Data for review ▸
*** Block opens ***

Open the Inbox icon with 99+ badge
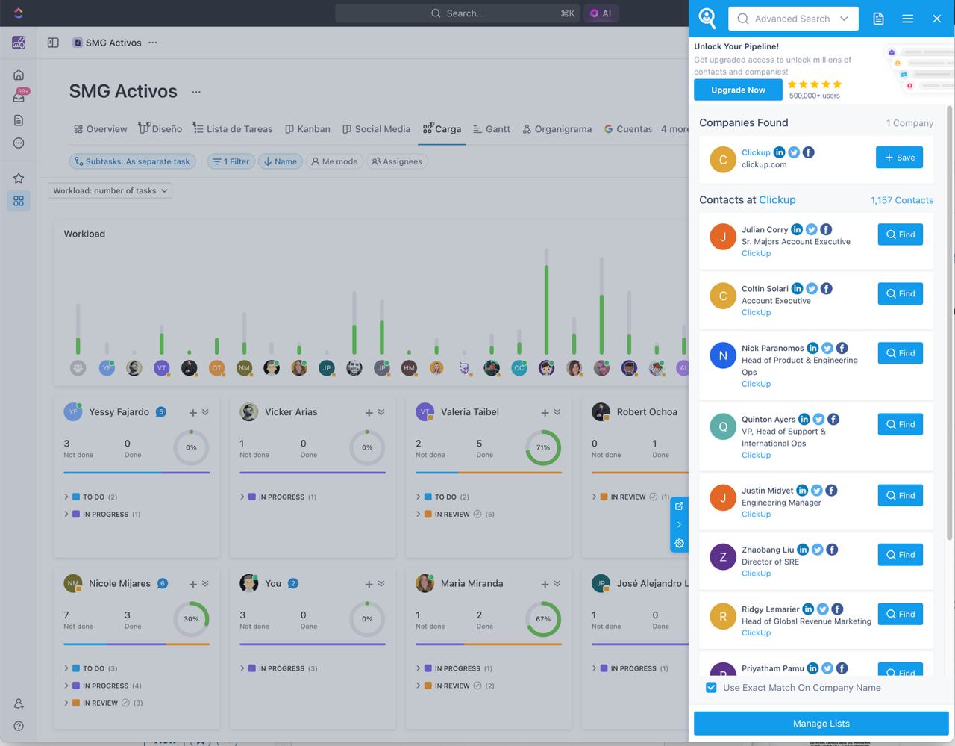pyautogui.click(x=19, y=97)
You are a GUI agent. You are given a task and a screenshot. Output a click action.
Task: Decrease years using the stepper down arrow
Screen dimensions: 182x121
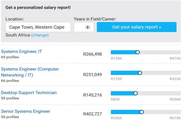(88, 28)
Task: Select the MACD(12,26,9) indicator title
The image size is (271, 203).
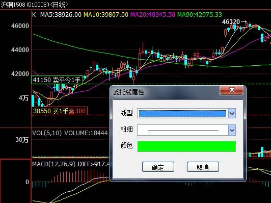Action: coord(54,164)
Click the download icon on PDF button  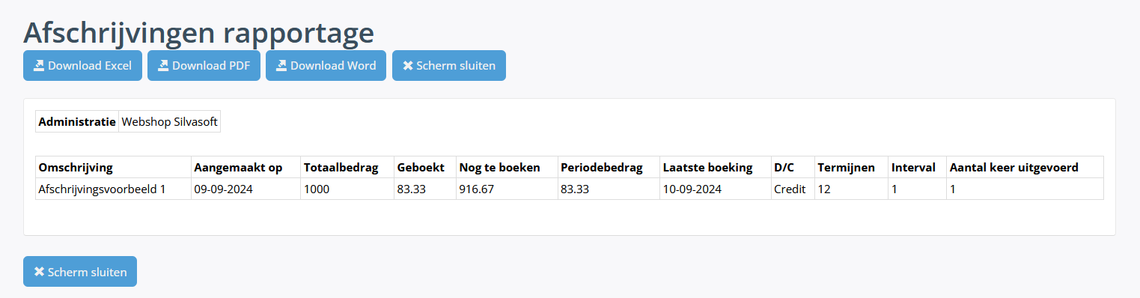[164, 65]
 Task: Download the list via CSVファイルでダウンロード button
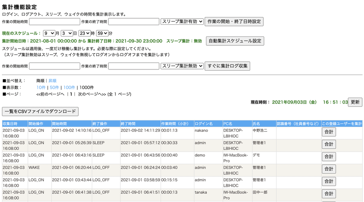tap(40, 112)
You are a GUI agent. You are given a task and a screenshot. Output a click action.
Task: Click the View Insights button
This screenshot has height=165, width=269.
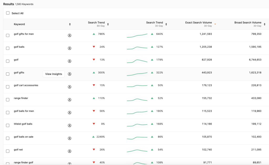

*** Block closes ***

Task statement ▸ Provide the lines again, unchanged, from where the data above begins through the line containing "Task: Select the", both ends included, omitting pictures and adding nothing.

Result of this exercise ▸
Open the Inbox icon with 99+ badge
pyautogui.click(x=19, y=97)
You are a GUI agent. You are given a task and a screenshot. Output a click action.
Task: Decrease years using the stepper down arrow
Screen dimensions: 182x121
(88, 28)
Task: Select the MACD(12,26,9) indicator title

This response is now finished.